Everest platform; Source: Harbour Energy

New five-year deal for Wood in North Sea

UK-headquartered Wood has secured a new master services agreement (MSA) and associated contracts valued at around $330 million for operations in the UK North Sea. This strategic partnership agreement will enable the firm to provide services to a number of Harbour Energy’s offshore assets, which are seen as relevant to the UK’s energy security. 

Everest platform; Source: Harbour Energy

Thanks to the new agreement, Wood will provide engineering, procurement and construction (EPC) and operations and maintenance (O&M) services, including digital and decarbonisation solutions, to Harbour’s operated assets, encompassing its J-Area, Greater Britannia Area (GBA), Solan and AELE (Armada, Everest, Lomond and Erskine) hubs. This deal will run for an initial term of five years, with five one-year extension options.

Steve Nicol, Wood’s Executive President of Operations, commented: “We are incredibly proud to have been selected and trusted by Harbour Energy to partner with them across their North Sea assets. We share a commitment to ensuring safe, reliable and sustainable energy production and are confident our integrated digital solutions and world-leading engineering, operations and decarbonisation expertise will enable Harbour to maximise their investment and ensure the UK continues to have the energy mix it needs.  

“We have worked on North Sea assets for more than 50 years and excel in designing and managing the complexity of energy infrastructure while at the same time seeking to minimise associated emissions. This new agreement and new contracts are testament to Wood’s role as a trusted technical partner to the energy companies of the future, where our priority is to help our clients deliver the energy the world needs and be able to transition to a low-carbon future.”

According to Wood, this partnership will support the employment of hundreds of people from its Operations business in Aberdeen and offshore across the two EPC and O&M contracts, with further recruitment expected in 2024.

Audrey Stewart, Harbour Energy’s Vice President of Supply Chain, remarked: “Harbour is excited to develop our relationship with Wood and the signing of this contract is an important step forward in establishing our suite of long-term strategic partnerships across our North Sea assets.”

The Greater Britannia Area was Harbour’s largest producer in 2022 at 31 kboepd, compared to 33 kboepd in 2021. The company previously revealed plans to return to drilling at Callanish in the second half of 2023 with the F6 infill well scheduled as part of a wider rig share programme with North Sea operator NEO.

As part of that programme, Harbour will also appraise the Leverett discovery which, if successful, would be tied back to GBA infrastructure. This follows the equalisation of interests between NEO and Harbour across the Leverett licences in 2022. The company is also maturing further exploration and appraisal opportunities in the area as well as a potential infill opportunity on Brodgar targeting an area to the east of the field.
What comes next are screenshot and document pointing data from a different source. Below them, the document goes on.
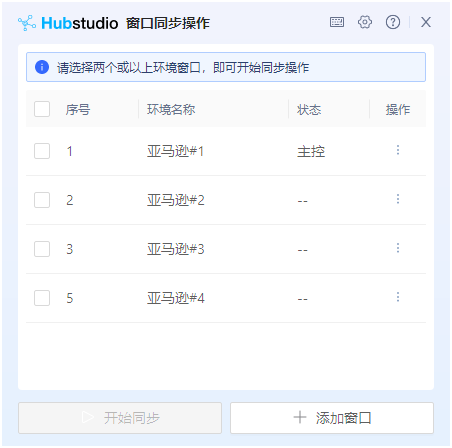452x448 pixels.
Task: Check the box for 亚马逊#2
Action: coord(42,200)
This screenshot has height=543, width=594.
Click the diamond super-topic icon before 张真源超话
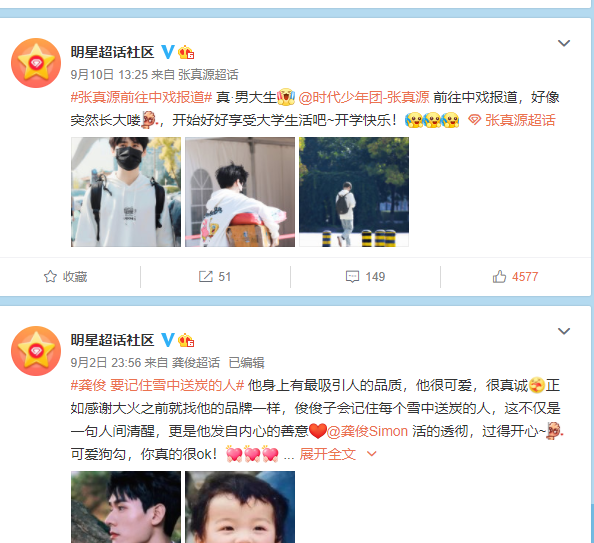click(474, 120)
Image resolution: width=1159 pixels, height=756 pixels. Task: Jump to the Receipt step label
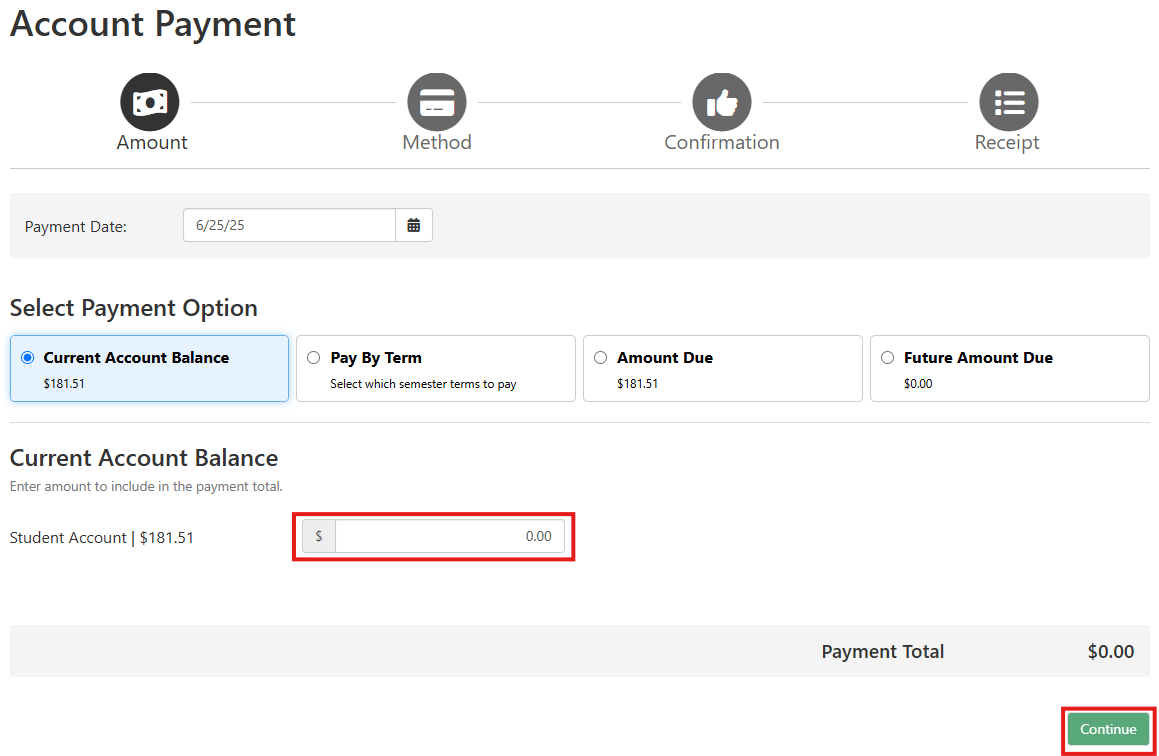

On the other hand, the J-Area was Harbour’s second largest producer in 2022 averaging 30 kboepd, compared to 26 kboepd in 2021, driven by improved operating efficiency and an active drilling and well intervention programme with two rigs running since mid-2021. The company also greenlighted the Talbot development which will comprise a multi-well subsea tie-back to J-Area facilities and is targeting first oil around the end of 2024. The firm’s 2023 activities include development drilling at Talbot and the Jocelyn South exploration well.

Moreover, the production from Armada, Everest and Lomond together with Erskine averaged 27 kboepd, compared to 24 kboepd in 2021, which was driven by higher production efficiency, with AELE benefiting from a shorter summer maintenance campaign and improved reliability.

In addition, the production was supported by the LAD development well which targeted the East Everest Extension area and was brought on-stream in the first quarter of 2022, helping to partially offset the natural decline. The company’s 2023 activities include several well intervention scopes and the maturation of a potential infill opportunity on North West Seymour.

Wood, which is also working for BP, Shell, and Centrica, recently joined forces with Transitus Energy to explore opportunities for onshore and offshore decarbonisation projects across the United Kingdom energy industry.